Oksitosin menyebabkan peningkatan aktivitas seksual dan aktivitas saraf pada hewan yang disuntik. Lebih khusus lagi, oksitosin ditemukan secara langsung mengaktifkan neuron SEG / GRP melalui reseptor oksitosin, yang mendeteksi oksitosin, dan mempengaruhi fungsi seksual pria di sumsum tulang belakang lumbar tikus. Penggunaan antagonis reseptor oksitosin, yang mengurangi aktivitas reseptor oksitosin, mengakibatkan latensi dan penurunan jumlah aktivitas seksual dan respons ejakulasi pada sebagian besar hewan, yang menegaskan pentingnya oksitosin.

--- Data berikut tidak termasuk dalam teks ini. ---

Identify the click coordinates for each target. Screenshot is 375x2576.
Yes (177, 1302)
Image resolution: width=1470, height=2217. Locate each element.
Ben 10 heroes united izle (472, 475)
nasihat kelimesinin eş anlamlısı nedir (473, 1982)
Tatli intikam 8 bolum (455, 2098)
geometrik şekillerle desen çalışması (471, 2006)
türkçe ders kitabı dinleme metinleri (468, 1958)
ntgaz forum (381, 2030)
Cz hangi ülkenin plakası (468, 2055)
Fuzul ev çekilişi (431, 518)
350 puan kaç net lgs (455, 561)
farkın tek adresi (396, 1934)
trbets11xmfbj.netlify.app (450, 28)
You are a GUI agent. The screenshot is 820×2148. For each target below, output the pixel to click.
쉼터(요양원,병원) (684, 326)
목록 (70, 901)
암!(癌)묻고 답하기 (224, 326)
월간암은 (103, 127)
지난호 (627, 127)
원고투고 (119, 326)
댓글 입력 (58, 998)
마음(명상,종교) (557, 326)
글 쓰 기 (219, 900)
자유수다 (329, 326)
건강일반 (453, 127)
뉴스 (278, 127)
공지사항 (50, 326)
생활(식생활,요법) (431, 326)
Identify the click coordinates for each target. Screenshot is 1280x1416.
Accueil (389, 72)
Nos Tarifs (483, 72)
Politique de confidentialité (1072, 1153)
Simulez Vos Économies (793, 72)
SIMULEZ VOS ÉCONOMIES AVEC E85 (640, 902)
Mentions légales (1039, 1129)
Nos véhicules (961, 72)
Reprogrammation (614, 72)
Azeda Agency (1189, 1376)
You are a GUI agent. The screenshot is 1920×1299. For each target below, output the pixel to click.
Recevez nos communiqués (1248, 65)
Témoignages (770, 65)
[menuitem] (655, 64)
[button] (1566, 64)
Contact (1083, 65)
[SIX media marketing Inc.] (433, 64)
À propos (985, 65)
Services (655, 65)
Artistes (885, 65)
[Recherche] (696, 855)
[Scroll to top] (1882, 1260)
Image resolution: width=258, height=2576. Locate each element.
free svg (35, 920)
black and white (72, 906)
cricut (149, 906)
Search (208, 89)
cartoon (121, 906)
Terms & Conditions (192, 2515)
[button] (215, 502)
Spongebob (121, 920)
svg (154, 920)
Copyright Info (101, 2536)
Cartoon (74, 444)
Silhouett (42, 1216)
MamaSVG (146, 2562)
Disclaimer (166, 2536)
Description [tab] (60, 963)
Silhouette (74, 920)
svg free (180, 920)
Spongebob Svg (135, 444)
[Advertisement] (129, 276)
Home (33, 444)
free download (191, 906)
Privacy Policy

Namun, pertanyaannya tetap tentang pengangkutan oksitosin. Gambar mikroskop elektron yang diperoleh dari irisan daerah lumbar mengesampingkan adanya vesikel atau koneksi sinaptik. Setelah stimulasi eksositosis ex-vivo, mereka dapat mengamati transportasi oksitosin yang dimediasi oleh difusi yang lebih pasif di ruang ekstraseluler di situs non-sinaptik.

Menyoroti pentingnya penelitian ini, Prof Sakamoto berkomentar, “Sekarang kami telah menemukan mekanisme saraf baru – ‘transmisi volume lokal’ oksitosin dari akson – yang terlibat dalam mengontrol fungsi seksual pria di sumsum tulang belakang, kami berharap hal ini dapat terjadi. mengarah pada pengembangan pengobatan untuk disfungsi seksual pria. “

Oleh karena itu, penelitian ini menyajikan peran oksitosin yang belum pernah terjadi sebelumnya dalam fungsi seksual pria, di samping peran “berpusat pada wanita” yang telah lama ada. Mempelajari lebih lanjut tentang “hormon cinta” ini memang dapat membantu kita membina hubungan cinta yang lebih sehat dan tahan lama!